Let us assume the gas temperature T_out at the GCP outlet corresponded to the set value. Then, if the process parameters (T_in, G_gas) remain unchanged, the ambient air temperature Θ_air increases. This leads to an increase in the gas temperature T_out at the GCP outlet. The graphs in Figure 4 show that in order to restore the required gas temperature value, it is necessary to increase the frequency f of the voltage applied to the stator windings of electric motors. Thus, to stabilize the temperature T_out at the GCP output, the increments of the disturbing influences ΔT_in, ΔG_gas, ΔΘ_air and the regulating influence Δf must have opposite signs.

The power supply scheme of GCP with a frequency-controlled electric drive of fans is shown in Figure 5. Frequency converters (FCs) FC1.1…FC1.N, FC2.1…FC2.N are connected to 0.4 kV busbar sections through switching devices QF1.1…QF1.N, QF2.1…QF2.N and line chokes L1.1…L1.N, L2.1…L2.N to control GCP fan motors.

Connecting a large number of FCs to the substation busbars causes a powerful consumption of non-sinusoidal current. This is explained by the fact that modern frequency converters for motor control are made according to the scheme: rectifier—smoothing filter—autonomous voltage inverter on IGBT-modules. Capacitors are used as a smoothing filter, so the FC input current has a pulsed character with the dominance of the 5th and 7th harmonics [12,13].

Thus, there is a problem of electromagnetic compatibility (EMC) of the FCGCP substation for power supply with power sources and other electrical consumers of the compressor station. The problem of EMC gets worse if the compressor station power supply is coming from an autonomous power source, particularly from a gas turbine power plant [14].

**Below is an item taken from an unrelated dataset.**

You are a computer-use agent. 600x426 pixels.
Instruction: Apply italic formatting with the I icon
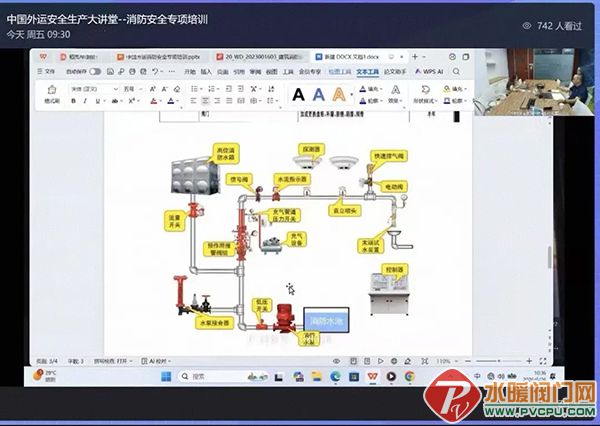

The power source overloads occur when the motors start, causing voltage dips while using the discrete fan control method. With frequency variable fans, the GCP drive consumes a non-sinusoidal current whose magnitude and harmonic composition depend on the operating mode of the plant. The power quality indicators, characterizing the voltage form, go beyond the limits (set by the regulations, for example, Standard 519-2014 [15]) at a certain parameter ratio of power sources and GCP electric drives.

Given the relevance of the problem, the aim of this research is to develop a technical solution, the use of which can reduce the negative impact of the substation with a load in the form of a group of frequency-variable drives on the power source. To reach this aim, it is necessary to investigate the situation in detail with the application of typical solutions. The investigation tool is an adequate model, which for different operating modes of electric drives allows us to obtain data on the spectral composition of voltages and currents at the substation power buses. Next, based on the results obtained and the world experience in the field of EMC in power supply systems with a frequency-variable drive, it is necessary to propose a technical solution that allows us to reduce the harmonics of voltages and currents to values that are defined by regulatory documents. In this case, the required result should be achieved with minimal financial costs at the stages of implementation and operation, while maintaining other indicators, including reliability.

The problem of harmonic compensation in power supply systems with non-linear electric consumers, including variable-frequency drives, has been studied in a large number of papers. One way of solving the EMC problem involves the use of passive filters. Solution options are described in detail in [16,17,18]. For the studied object, the passive filters can be connected to the 0.4 kV buses of the substation. However, there is a risk of resonance phenomena.

Active harmonic filters (AHFs) allow for solving EMC problems more effectively [19,20,21,22]. When reconstructing a GCP that is in operation, this option may be appropriate, since the installation of the AHF does not require complex construction and installation work. The disadvantage of this solution is the high cost of AHF.

When FCGCP is designed for a new facility, it makes sense to use FCs that use active rectifiers on fully controlled power switches [23,24]. However, this solution also significantly increases the cost of the substation’s electrical equipment.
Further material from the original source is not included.